What is Golden Number (Golden Proportion) definition/concept

Scientists know that the set of natural phenomena can be expressed in mathematical  language. For example, Newton showed that the laws governing the movements of the stars have a mathematical expression . This idea fits all sciences such as physics, biology, economics or medicine. Thus, plants grow following mathematical rules, just as what happens with the development of animals or any other reality that can be evaluated in a mathematical way. Golden Number

The golden number and its properties

This number is a constant that represents the relationship between the sides of a rectangle. Its symbol is φ and its value is 1.6180. It is, therefore, an irrational number, that is, an infinite number and not a periodic one. As for its origin, it comes from the properties of some types of rectangles. It should be noted that a rectangle that has this ratio (the golden ratio) has the longest side and is divided by the shortest side, this is equivalent to φ. Thus, a golden rectangle has the following properties:

1) The sub-rectangle created from the larger rectangle is also a golden rectangle, which means that both rectangles are proportional;

2) The square of φ and its inversion have the same decimal numbers;

These peculiar arithmetic characteristics make the golden number also known as the golden number or divine proportion. Golden Number

The golden proportion is present in everyday life

Many of the everyday structures around us are rectangular in shape (calculators, books, screens, sports fields, pages, etc.). This shape is considered to be as harmonic as possible and in most cases the golden ratio is used for your design.

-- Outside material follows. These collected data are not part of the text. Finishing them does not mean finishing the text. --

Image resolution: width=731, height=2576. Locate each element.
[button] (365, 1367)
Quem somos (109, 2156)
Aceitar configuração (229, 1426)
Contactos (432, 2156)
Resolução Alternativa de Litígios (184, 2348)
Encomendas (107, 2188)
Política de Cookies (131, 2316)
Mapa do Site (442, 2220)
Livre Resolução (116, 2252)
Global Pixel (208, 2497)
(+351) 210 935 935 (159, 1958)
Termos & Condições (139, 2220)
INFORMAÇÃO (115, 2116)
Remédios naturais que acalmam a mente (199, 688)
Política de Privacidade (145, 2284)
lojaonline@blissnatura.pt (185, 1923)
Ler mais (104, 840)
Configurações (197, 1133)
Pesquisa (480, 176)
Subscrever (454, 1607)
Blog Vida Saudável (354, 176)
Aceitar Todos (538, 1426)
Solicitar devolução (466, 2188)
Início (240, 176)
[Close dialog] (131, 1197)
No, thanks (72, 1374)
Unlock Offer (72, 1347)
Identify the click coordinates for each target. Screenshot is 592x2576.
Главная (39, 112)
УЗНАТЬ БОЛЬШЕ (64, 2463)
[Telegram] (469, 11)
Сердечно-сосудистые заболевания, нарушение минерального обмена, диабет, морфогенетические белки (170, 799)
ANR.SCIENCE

The origin of the golden number and its interpretation

In the texts of the ancient world (especially the Babylonian and Egyptian civilization) references to the golden proportion appear. However, there is no definitive proof that demonstrates that it is consciously used by mathematicians, architects or astronomers. The first mathematician who specifically mentioned a golden number was the Greek Euclides, in the 4th century BC. Ç.

As early as the 16th century, mathematician Luca Pacioli stated that the golden number expresses the perfection of the universe and for this reason it refers to the divine proportion, from which it is understood that the value of this number compares to the principles of God (for example, both the concept of God as the golden number are immeasurable ideas).